ChippingInWadesIn · 23/01/2014 19:54

Also, you cannot separate out behaviour you find unacceptable and say it has nothing to do with her Father dying. You don't know that. You don't know why she is 'playing up' so how can you say it's not related? She was 3 when he died, she probably can't verbalise a lot of what she is going through - yes she's eloquent, but we aren't born with the vocabulary to describe our feelings, it's learnt and she is only 5. She might not even understand what's triggering her herself.

Your name on here is 'YoungWidow' - you clearly identify by that, why shouldn't she?

kitchensinkmum · 23/01/2014 20:09

Chipping has got a point here. I have a friend who's father died when she was 4. It's affected her and she's just realised how much and having counselling for it. The main thing she remembers is no one talking about her dad. That's her main regret that her mother didn't talk about him and all photos etc ere removed. It worth thinking about . It must be tough for you but it will have affected her . Sometimes children don't know how they feel , just that they don't feel totally right .

Goldmandra · 23/01/2014 20:09

I do have to discipline her though (perhaps differently) surely laid back parenting is a reciepe for disaster?

I think you're missing an important point here. Children of this age don't learn well from activities that they aren't enjoying or engaged in.

If your DD isn't engaged you are wasting your money and everyone's time and you will risk switching off her enthusiasm for learning.

Try to find a different format for keeping her Spanish going. Get the tutor to play games that she loves, to take her for walks and talk about what they can see, to build models and describe them. If that doesn't work find a different tutor.

An hour is an awful long time to concentrate at this age. She wouldn't be expected to sit learning one subject for that long in school. Maybe all you need to do is cut the sessions to 30 minutes.

One 30 minute lesson that she is enjoying is far more valuable than an hour that she finds tiring and tedious.

She needs to want to be in the room for it to be of any benefit to her. If it's a chore the whole thing is pointless.

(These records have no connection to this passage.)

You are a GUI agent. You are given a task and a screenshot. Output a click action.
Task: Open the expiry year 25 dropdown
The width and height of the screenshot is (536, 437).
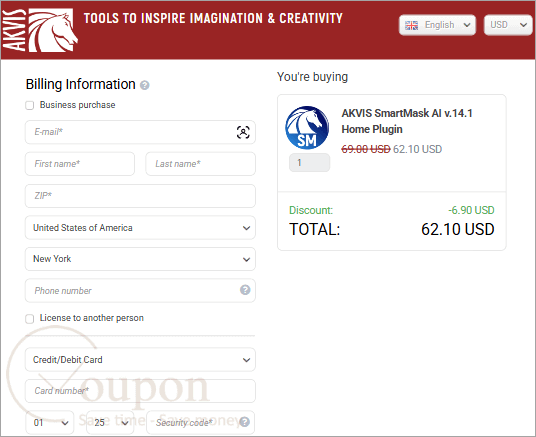110,423
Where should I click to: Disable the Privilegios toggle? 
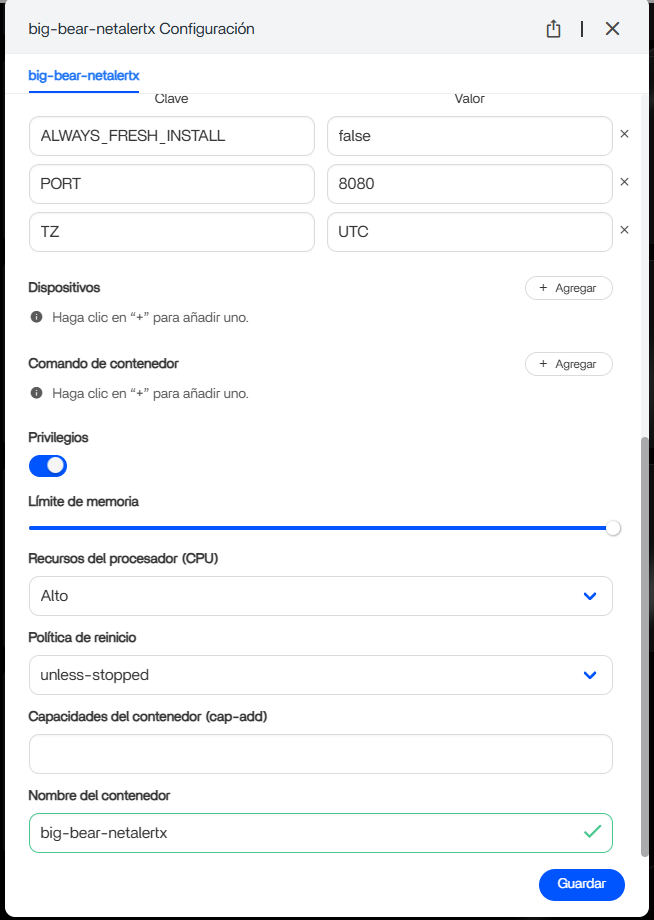coord(48,465)
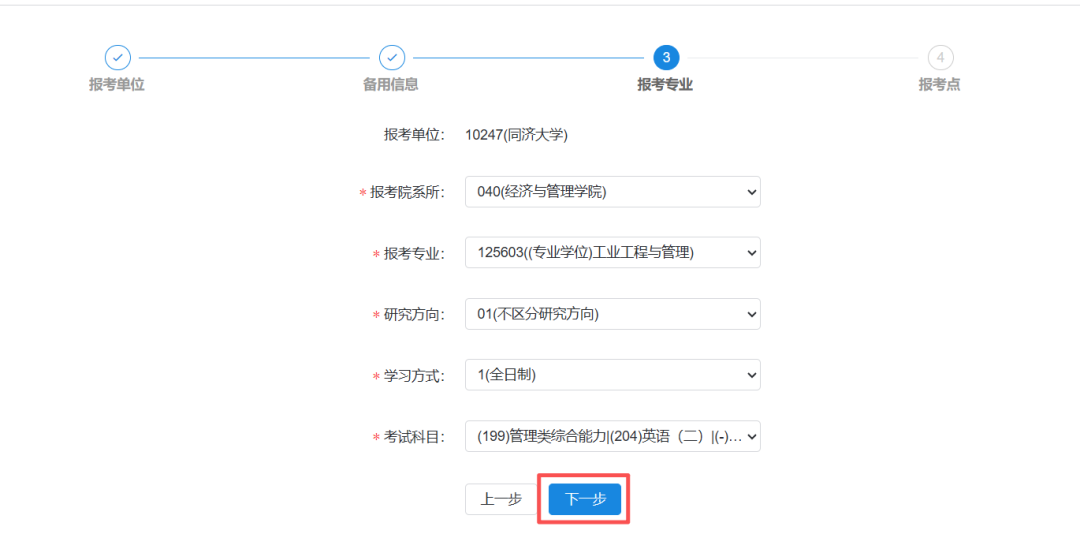Open the 报考院系所 dropdown showing 040(经济与管理学院)

[612, 192]
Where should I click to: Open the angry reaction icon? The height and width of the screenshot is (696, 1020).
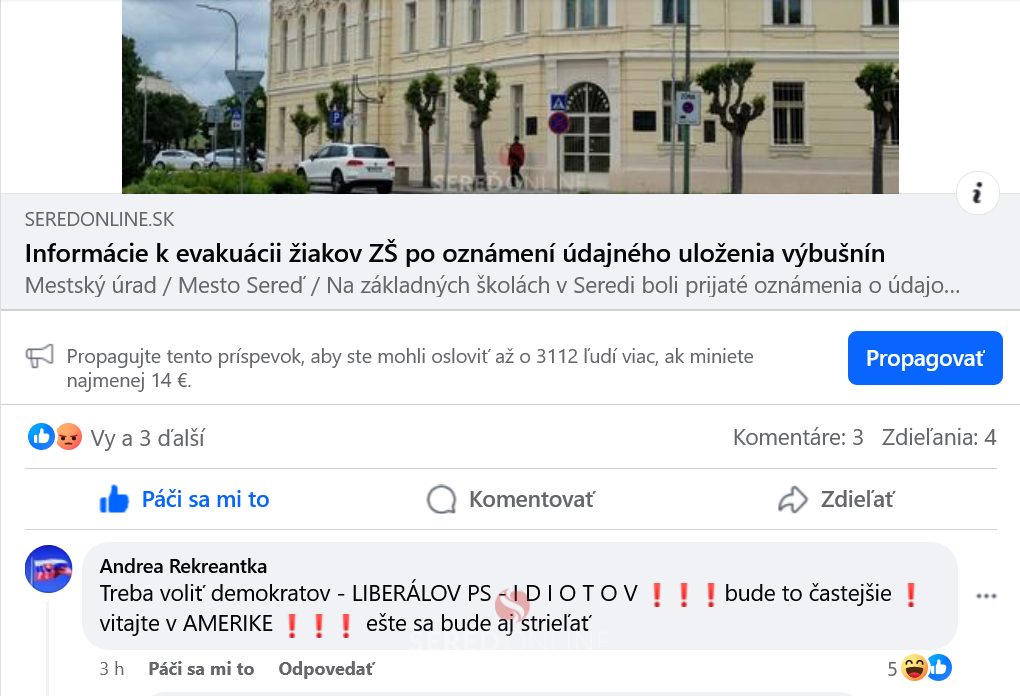tap(68, 436)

MrsOakenshield · 23/01/2014 20:21

goodness, I think some of the responses here are harsh. Being sent to bed without tea once is not the end of the world, nor is it abuse - it would be if it was used regularly as a punishment but I have no understanding that that is the case here.

OP, I think you need to find another way to maintain your DD's links with Spain and her birth language. A group situation would be better. One-to-one tutoring after school for an hour at this age is a bit much, I think.

DVDs are a good idea too - it may be a bit young but I'm sure Pocoyo (narrated for the UK market by Stephen Fry) is Spanish. And what about Spanish sound story books? A Spanish singing class? Do you attend Mass - I don't know where you are but there is certainly a Spanish church in London, probably in other cities too.

kitchensinkmum · 23/01/2014 20:27

Hands up all perfect parents ? Oh ! No hands going up. Youngwidow
I'm sure you are doing your best

TheGreatHunt · 23/01/2014 20:38

Can you have a weekend Spanish tutor who maybe takes her out and talks in Spanish?

She's only 5. You discipline too harshly now and you will rue it when she's older.

I can remember few punishments as a kid but the one incident I remember is mum sending me and my brother to bed early with no dinner. I don't even remember what I'd done wrong - so clearly the punishment didn't work in that respect.

millyrainbow · 23/01/2014 20:39

Do you speak Spanish? Could you not set aside some time each day to chat in Spanish? If not could you take some lessons together? Your could both have lots of fun learning together. Smile

MiaowTheCat · 24/01/2014 07:54

This reply has been deleted

Message withdrawn at poster's request.

fanjoforthemammaries7850 · 24/01/2014 07:58

Glad you are not going to withhold food again. If you imagine being 5 and someone doing it to you it isnt nice.

I agree with everyone..if she is usually good you beed to rethink the lessons. Have a break..make them more fun or change the time maybe to the weekend.

Or just read a few spanish books with her yourself.